2. Industries growing at a high speed, efficiency increasing significantly. Pushed by the investment demand, industrial added value increased by 10.1% as compared with the same period last year. The sales ratio for the first three months is 94.63%, while the same ratio for March alone is 96.34%, the highest ratio for the same period in recent years. Profits of the enterprises rose significantly. The aggregated profits of the manufacturing enterprises was 11.27 billion RMB yuan, six times more that the same period last year, or roughly the same level for the same period in 1997. SOEs and state holdings operated at a surplus of 0.95 billion RMB yuan, a sharp contrast with a loss of 5.46 billion the same period last year. This is a good start for the realization of turning losses into profits in the SOEs.
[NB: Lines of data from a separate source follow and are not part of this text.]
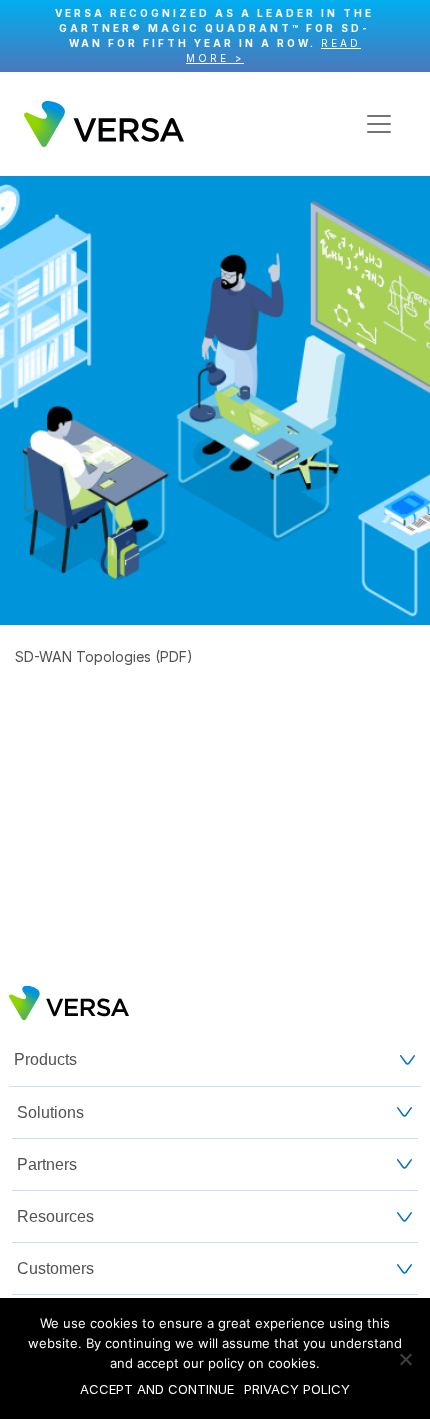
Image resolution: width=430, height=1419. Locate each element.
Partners (47, 1164)
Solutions (50, 1112)
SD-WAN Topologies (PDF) (104, 656)
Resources (55, 1216)
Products (45, 1059)
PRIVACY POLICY (297, 1389)
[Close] (404, 36)
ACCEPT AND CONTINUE (157, 1389)
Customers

3. Increasing sales volume of consumer goods. The sales volume in the first three months this year was 760.4 billion RMB yuan, 7.4% higher than the same period last year, or 10.6% in real terms.

4. Large-margin revenue increase, more financial support to economic growth. Domestic revenue in the first quarter was 232.4 billion RMB yuan, a 26.1% increase than the same period last year. A stable monetary policy was carried out, and more loans were made. The exchange rate of RMB was stable. It is estimated that the growth rate for the first half of this year will be around 8%, and growth target for the whole year can be reached. The major problems that affect the sustained, rapid and sound economic growth are tough export situation, less flowing - in foreign capital, low investment by the collective and individual enterprises, slump domestic market, and continuously decreasing commodity price.

Measures addressing the above-mentioned problems:

1. Make more investment in infrastructure. Some 30 billion RMB yuan will be invested into the construction of agriculture, forestry and water conservancy facilities. An additional 25 billion will be allocated to the projects under construction in transportation, communications, electricity grid upgrading in rural areas, grain storage facilities under the direct management of the central government, and urban infrastructure. On the basis of industrial upgrading, we will launch some new projects that can improve technological level, promote industrial upgrading and the production of new products, and that will have a market after operation.

2. Stimulate domestic demand by making great efforts. We will increase the income level of the residents with medium and low income. Special efforts will be made to increase farmers' income by every conceivable means. The income of public servants will also be increased. We will also make adjustment in consumption policy and standardize fee-collecting practice. Housing reform will be further pushed on. Measures will be stipulated to develop consumer credits in a stable manner. Efforts will also be made to expand the development of tourism and community services, the industrialization of culture and physical education, non-compulsory education and non-basic medical care. In rural area, the emphasis will be the opening-up of local market, the upgrading of rural electricity grid, and the construction of infrastructure such as water supply and highways.

3. Expand exports by every possible means at the same time stimulation domestic demand. We will deepen the reform in foreign trade system, transfer the system of examination and approval to the system of registration for record. Restrictions on non-SOEs in trading rights will also be lessened.